> [Work instruction]: Below are the records. Reproduce exactly the lines from the one containing "Task: Toggle the left hamburger menu" through the final line, and omit any pictures.

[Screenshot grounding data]
****

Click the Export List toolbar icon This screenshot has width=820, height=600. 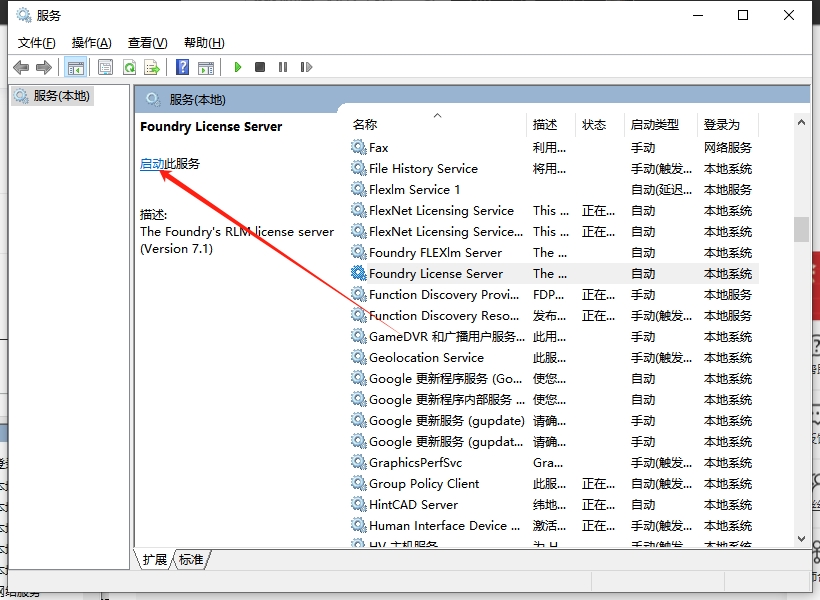click(x=152, y=67)
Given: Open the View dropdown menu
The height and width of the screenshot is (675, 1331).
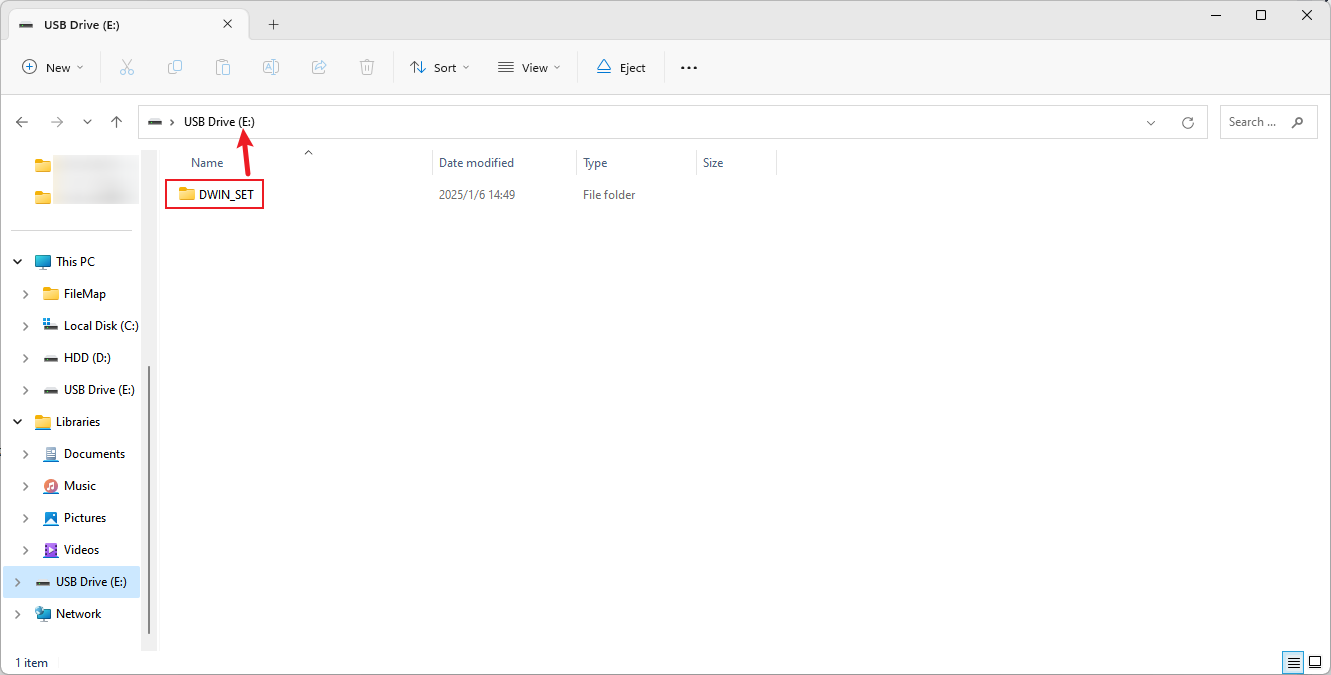Looking at the screenshot, I should click(x=529, y=67).
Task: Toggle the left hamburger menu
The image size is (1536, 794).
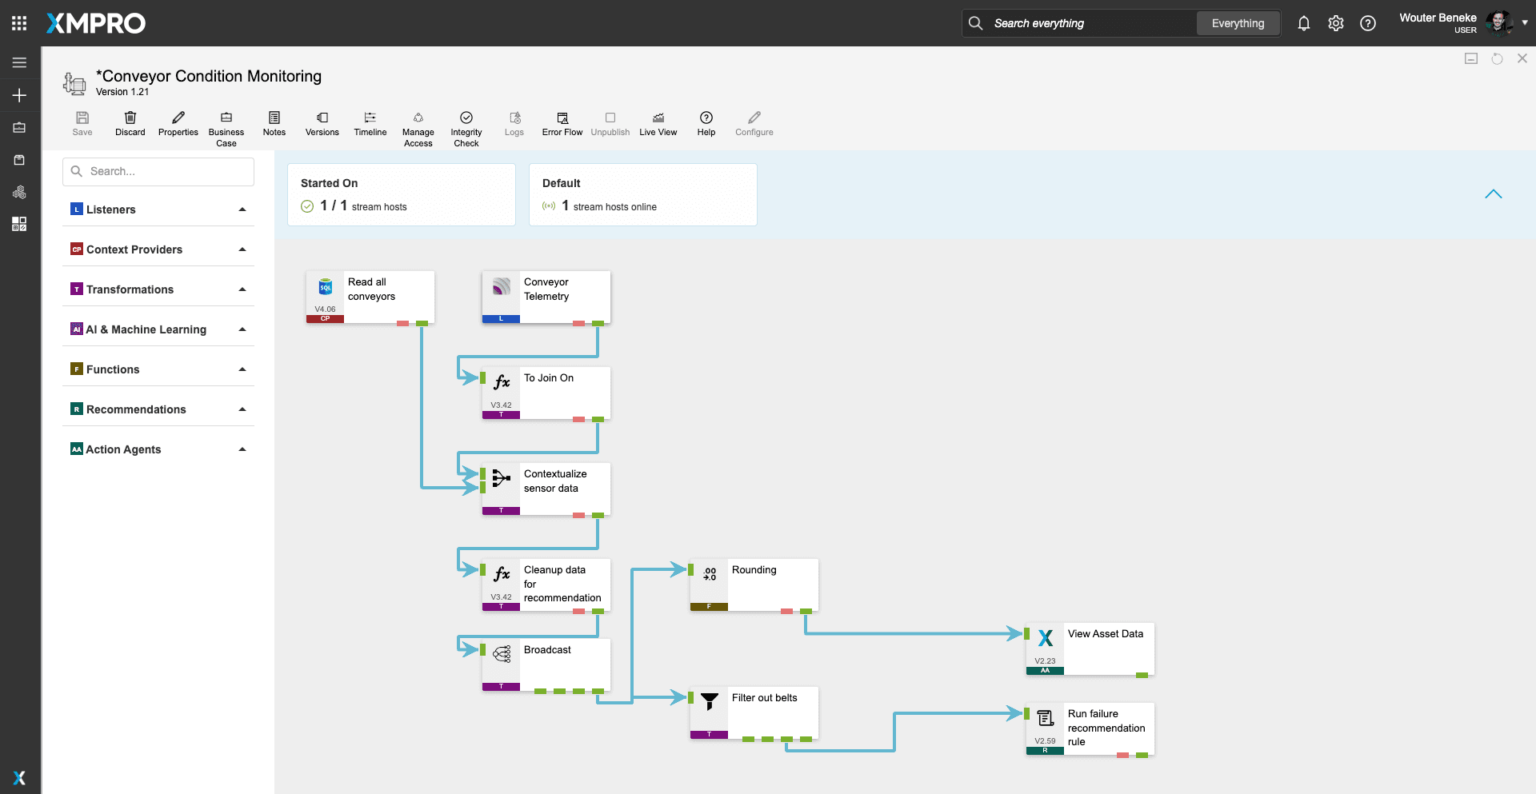Action: coord(19,62)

****

> [Result for this task]:
Task: Toggle the left hamburger menu
The image size is (1536, 794).
Action: coord(19,62)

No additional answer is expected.